The proper way is to do a PeriodicArray type like you said. If you can’t do it yourself yet then you just have to hope someone else does it.

In theory it should be quite simple, you just have to overload size, getindex and setindex! (c.f. https://docs.julialang.org/en/release-0.5/manual/interfaces/#indexing), but in practice it can get a bit complicated - like in the FFTViews case - when you do the general case and you want optimal performance.

`getindex` is the function that get called when you do `x[1]` (`x[1]` is the same as `getindex(x,1)`). `setindex` is the same thing for `x[1] = pi` (it calls `setindex!(x,pi,1)`). So all you need to do is to transform the index with a modulo to make it periodic.

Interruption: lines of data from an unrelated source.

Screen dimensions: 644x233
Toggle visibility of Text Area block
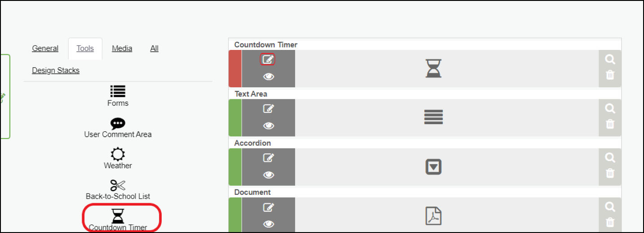tap(269, 126)
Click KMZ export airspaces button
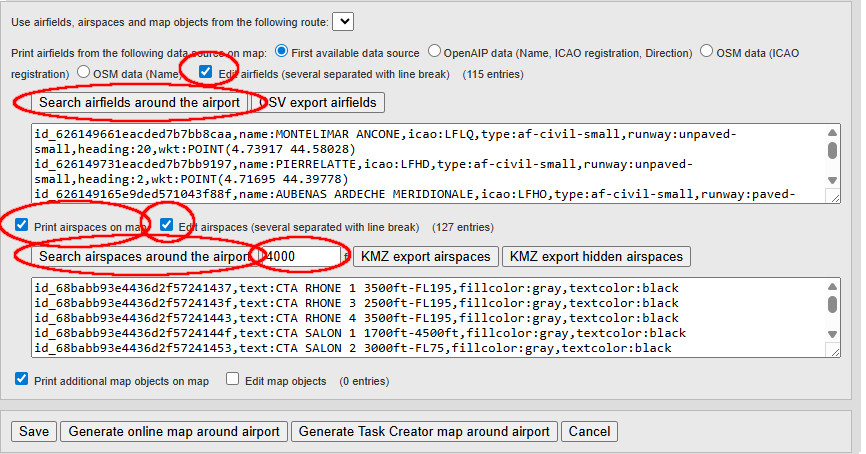Viewport: 866px width, 454px height. point(425,257)
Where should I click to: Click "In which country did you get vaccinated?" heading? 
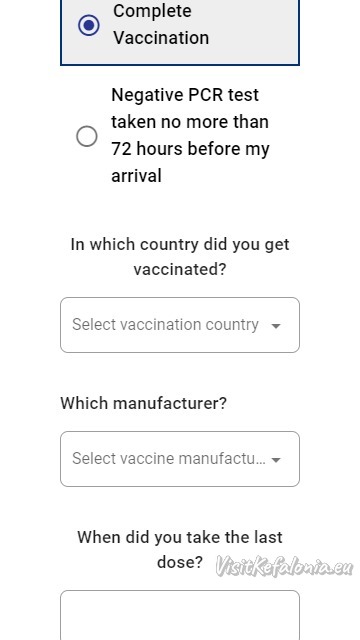click(x=180, y=257)
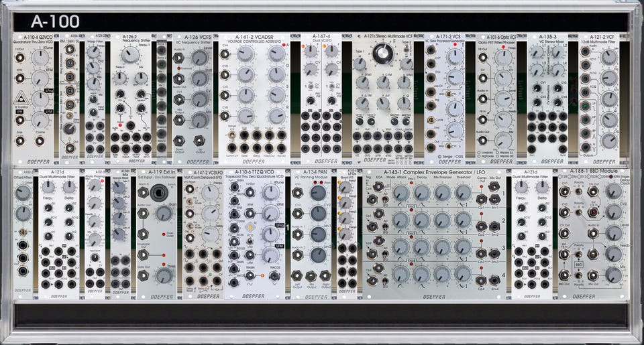The height and width of the screenshot is (345, 644).
Task: Click the Env1 output jack on A-143-1
Action: tap(494, 200)
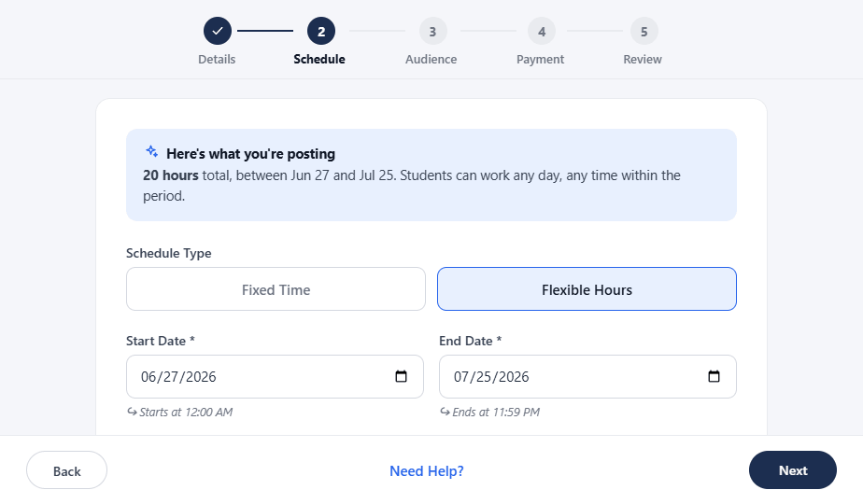The height and width of the screenshot is (504, 863).
Task: Click the End Date field 07/25/2026
Action: (587, 376)
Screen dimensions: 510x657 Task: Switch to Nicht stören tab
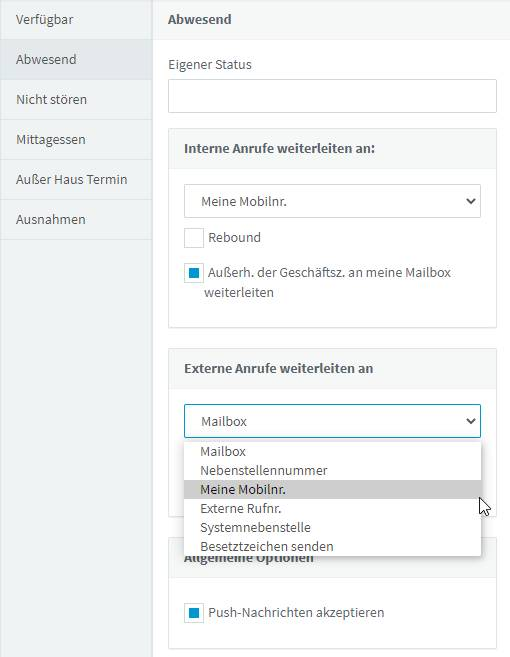point(76,99)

I made a minimal implementation for 1D arrays, it seems to work, but it’s probably not very good:

``````module tmp

immutable CircularArray{T} <: AbstractArray{T,1}
data::AbstractArray{T,1}
end

circindex(i::Int,N::Int) = 1 + mod(i-1,N)
circindex(I,N::Int) = [circindex(i,N)::Int for i in I]

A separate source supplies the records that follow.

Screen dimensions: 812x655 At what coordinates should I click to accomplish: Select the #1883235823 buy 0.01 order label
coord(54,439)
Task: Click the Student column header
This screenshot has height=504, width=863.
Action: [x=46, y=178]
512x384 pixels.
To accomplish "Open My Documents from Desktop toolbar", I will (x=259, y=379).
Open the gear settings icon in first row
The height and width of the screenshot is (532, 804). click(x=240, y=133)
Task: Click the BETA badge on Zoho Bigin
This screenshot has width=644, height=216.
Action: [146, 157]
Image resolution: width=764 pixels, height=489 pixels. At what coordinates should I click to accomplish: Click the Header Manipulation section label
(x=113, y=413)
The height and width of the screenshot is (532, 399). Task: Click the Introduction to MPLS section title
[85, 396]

Base.size(A::CircularArray) = size(A.data)

Base.getindex(A::CircularArray, i::Int) = getindex(A.data, circindex(i,length(A.data)))
Base.getindex(A::CircularArray, I) = getindex(A.data, circindex(I,length(A.data)))

Base.setindex!(A::CircularArray, v, i::Int) = setindex!(A.data, v, circindex(i,length(A.data)))
Base.setindex!(A::CircularArray, v, I) = setindex!(A.data, v, circindex(I,length(A.data)))
end

c = tmp.CircularArray(rand(10))

@assert c[11] == c[1]
@assert c[-9:0] == c[1:10]
``````
2 Likes

If you’re working with e.g. finite-difference approximations and similar lattice-based computations, often it is more flexible to use e.g. “ghost elements” (also called “ghost points”, “ghost cells”, “overlap regions”, “ghost zones”, …): you have an extra array element at each edge of the array that you update with whatever boundary condition you want as needed (e.g. at each time step). The motivation here is:

• For typical lattice-based simulations, you only need to access elements adjacent to the boundaries. You don’t want to pay the price of a specialized `getindex(a, i) = a.a[i % n]` method for every array access just to be able to access one or two extra elements from each end.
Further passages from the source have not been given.